Interview de Said Omar Oili, Président de la Communauté de Communes de Petite Terre

La Communauté de Communes de Petite Terre (CCPT) vient d’être mise à l’honneur en remportant le Trophée d’Or des Initiatives FSE+ 2023 dans la catégorie « Jeunesse », ainsi que le prix « Coup de coeur » du public, pour son action de médiation en faveur des publics défavorisés. Ces distinctions lui ont été décernées lors du Village des Initiatives FSE+ qui s’est tenu à Paris au mois de mars dernier. Monsieur Saïd Omar Oili, président de la CCPT, répond à nos questions sur ce sujet.
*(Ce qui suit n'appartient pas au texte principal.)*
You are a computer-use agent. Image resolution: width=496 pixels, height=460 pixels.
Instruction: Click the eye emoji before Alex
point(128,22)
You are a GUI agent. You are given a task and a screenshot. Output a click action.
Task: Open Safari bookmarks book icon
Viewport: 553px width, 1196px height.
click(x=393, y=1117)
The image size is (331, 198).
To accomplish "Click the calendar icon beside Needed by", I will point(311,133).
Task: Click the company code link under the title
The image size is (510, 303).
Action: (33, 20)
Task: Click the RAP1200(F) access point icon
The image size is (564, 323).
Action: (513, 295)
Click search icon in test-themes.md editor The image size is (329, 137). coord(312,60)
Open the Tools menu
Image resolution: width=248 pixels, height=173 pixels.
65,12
Q – Monsieur le Président, que vous inspire ce beau succès remporté par votre collectivité et la reconnaissance nationale ainsi obtenue ?
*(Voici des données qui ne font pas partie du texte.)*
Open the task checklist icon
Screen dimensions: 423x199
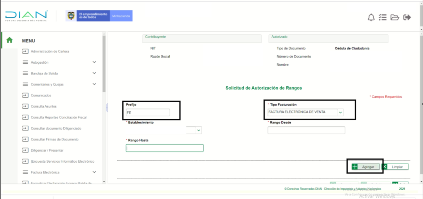click(382, 17)
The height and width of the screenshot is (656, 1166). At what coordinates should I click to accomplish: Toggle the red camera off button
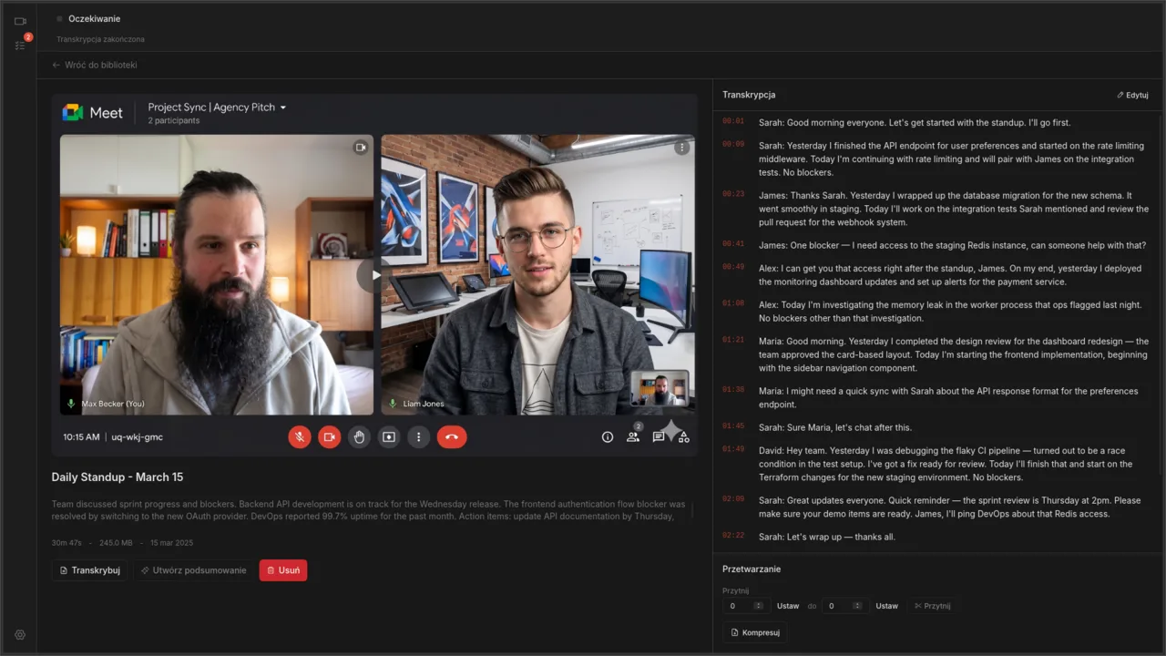click(329, 437)
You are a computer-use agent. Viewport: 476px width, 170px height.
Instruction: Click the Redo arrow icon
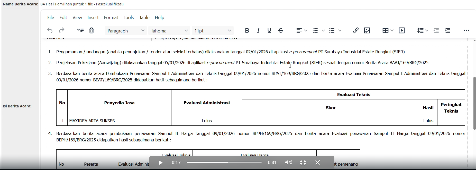coord(62,31)
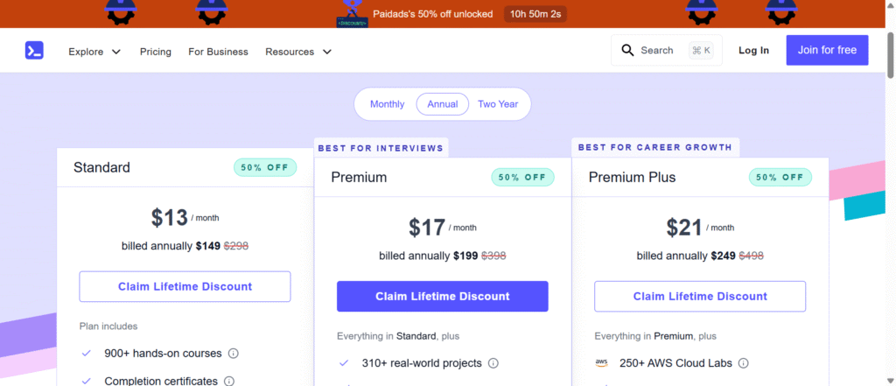Viewport: 896px width, 386px height.
Task: Claim Lifetime Discount on the Standard plan
Action: (185, 287)
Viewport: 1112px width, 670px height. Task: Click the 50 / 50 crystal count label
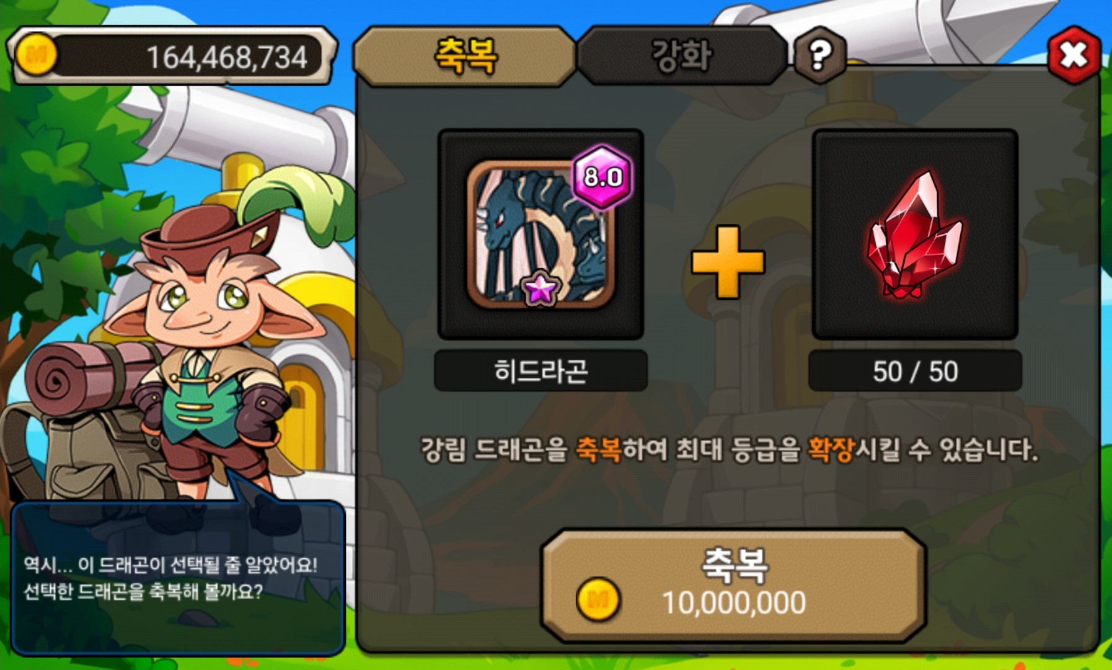tap(915, 371)
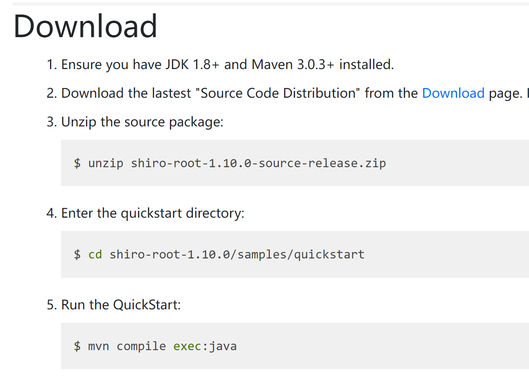The width and height of the screenshot is (529, 378).
Task: Click the shiro-root-1.10.0/samples/quickstart path
Action: 237,254
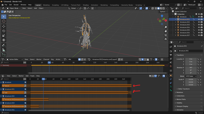Image resolution: width=204 pixels, height=114 pixels.
Task: Open Object Data armature properties tab
Action: [x=171, y=87]
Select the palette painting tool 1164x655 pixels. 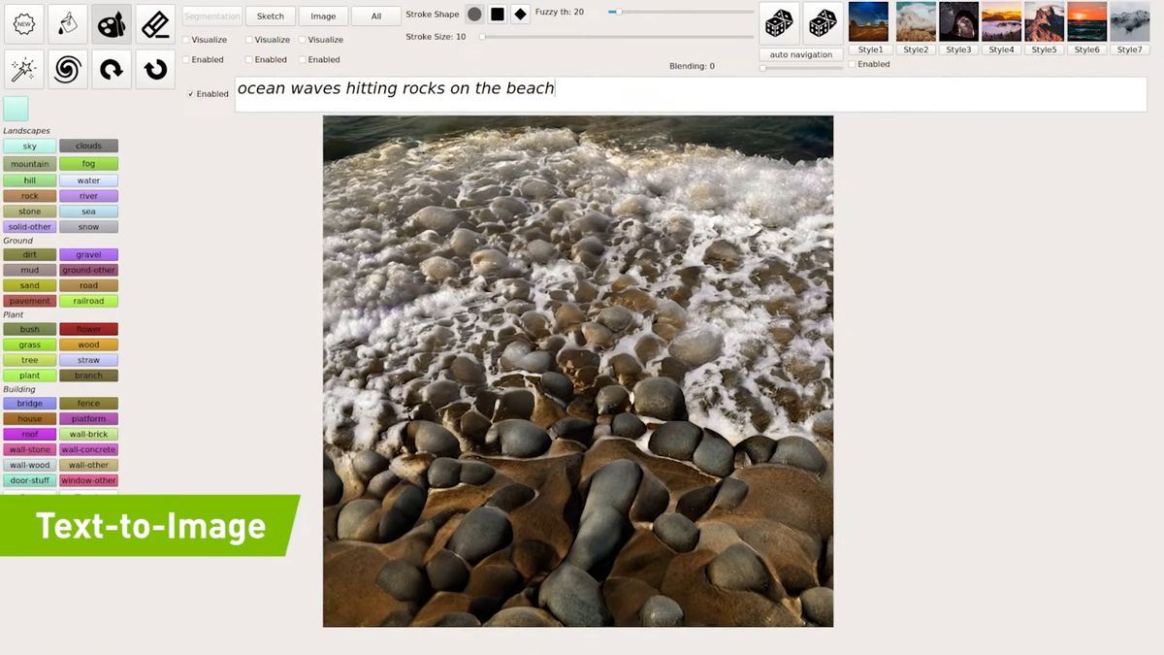[x=111, y=23]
C’est en effet une reconnaissance pour le travail fourni par les équipes de la Politique de la Ville et un espoir pour la jeunesse que nous tentons d’accompagner. Ceci doit aussi être un signe fort porté au plus haut niveau afin que les acteurs nationaux et européens accompagnent mieux et davantage notre territoire qui en a si besoin.

Q – A l’origine du projet, quels besoins aviez-vous identifiés pour justifier votre initiative et l’appel aux financements européens ?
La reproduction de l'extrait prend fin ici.